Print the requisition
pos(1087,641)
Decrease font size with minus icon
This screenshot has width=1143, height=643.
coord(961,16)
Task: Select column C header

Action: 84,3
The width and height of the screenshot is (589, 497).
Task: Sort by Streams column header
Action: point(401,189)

*-*-*

▶ ASSIGNMENT
Please transcribe the data shown above in full, exactly as it stands.

▶ PROBLEM SOLUTION
Print the requisition
pos(1087,641)
Decrease font size with minus icon
This screenshot has width=1143, height=643.
coord(961,16)
Task: Select column C header

Action: 84,3
The width and height of the screenshot is (589, 497).
Task: Sort by Streams column header
Action: point(401,189)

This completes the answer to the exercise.